Stored data entries
* * * *

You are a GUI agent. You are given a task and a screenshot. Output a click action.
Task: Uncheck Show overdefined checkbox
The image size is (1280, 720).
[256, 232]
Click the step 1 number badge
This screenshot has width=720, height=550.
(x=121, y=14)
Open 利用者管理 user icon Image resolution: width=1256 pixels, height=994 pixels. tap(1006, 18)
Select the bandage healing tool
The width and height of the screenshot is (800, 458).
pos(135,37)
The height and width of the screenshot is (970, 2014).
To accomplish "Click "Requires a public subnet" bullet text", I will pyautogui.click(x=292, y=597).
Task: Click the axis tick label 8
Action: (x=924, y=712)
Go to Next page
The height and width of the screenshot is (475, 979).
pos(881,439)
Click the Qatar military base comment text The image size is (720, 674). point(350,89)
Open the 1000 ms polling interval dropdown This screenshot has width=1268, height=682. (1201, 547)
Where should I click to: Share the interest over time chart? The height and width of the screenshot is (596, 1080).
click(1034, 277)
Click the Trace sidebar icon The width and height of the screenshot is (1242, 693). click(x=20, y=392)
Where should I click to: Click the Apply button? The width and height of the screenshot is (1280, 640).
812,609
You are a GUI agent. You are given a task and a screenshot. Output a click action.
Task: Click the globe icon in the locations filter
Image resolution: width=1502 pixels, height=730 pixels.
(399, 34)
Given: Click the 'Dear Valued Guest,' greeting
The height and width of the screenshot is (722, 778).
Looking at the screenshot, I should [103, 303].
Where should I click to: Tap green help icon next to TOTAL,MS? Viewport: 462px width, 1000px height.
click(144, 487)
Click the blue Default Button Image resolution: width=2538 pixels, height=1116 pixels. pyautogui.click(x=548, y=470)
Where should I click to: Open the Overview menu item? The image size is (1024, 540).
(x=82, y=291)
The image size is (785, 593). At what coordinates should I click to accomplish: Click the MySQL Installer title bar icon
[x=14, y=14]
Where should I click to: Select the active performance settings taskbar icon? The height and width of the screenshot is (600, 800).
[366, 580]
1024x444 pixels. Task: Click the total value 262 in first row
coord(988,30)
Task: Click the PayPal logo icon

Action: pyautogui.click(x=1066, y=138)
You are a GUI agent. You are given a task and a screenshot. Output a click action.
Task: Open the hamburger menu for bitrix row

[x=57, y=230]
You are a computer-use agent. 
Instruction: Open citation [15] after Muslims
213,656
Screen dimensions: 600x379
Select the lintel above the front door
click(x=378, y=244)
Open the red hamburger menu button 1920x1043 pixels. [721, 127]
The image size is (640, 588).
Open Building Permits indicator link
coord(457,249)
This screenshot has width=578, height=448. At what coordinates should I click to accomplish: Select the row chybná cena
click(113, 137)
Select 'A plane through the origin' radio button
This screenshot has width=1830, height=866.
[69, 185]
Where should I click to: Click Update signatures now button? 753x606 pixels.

* * * *

TRY IT
Please set down, with no changes, the line that contains "Instruction: Open citation [15] after Muslims" and all the lines after it until the entries end; write nothing besides them.

COMPLETED TASK
Instruction: Open citation [15] after Muslims
213,656
Screen dimensions: 600x379
Select the lintel above the front door
click(x=378, y=244)
Open the red hamburger menu button 1920x1043 pixels. [721, 127]
The image size is (640, 588).
Open Building Permits indicator link
coord(457,249)
This screenshot has width=578, height=448. At what coordinates should I click to accomplish: Select the row chybná cena
click(113, 137)
Select 'A plane through the origin' radio button
This screenshot has width=1830, height=866.
[69, 185]
Where should I click to: Click Update signatures now button? 753x606 pixels.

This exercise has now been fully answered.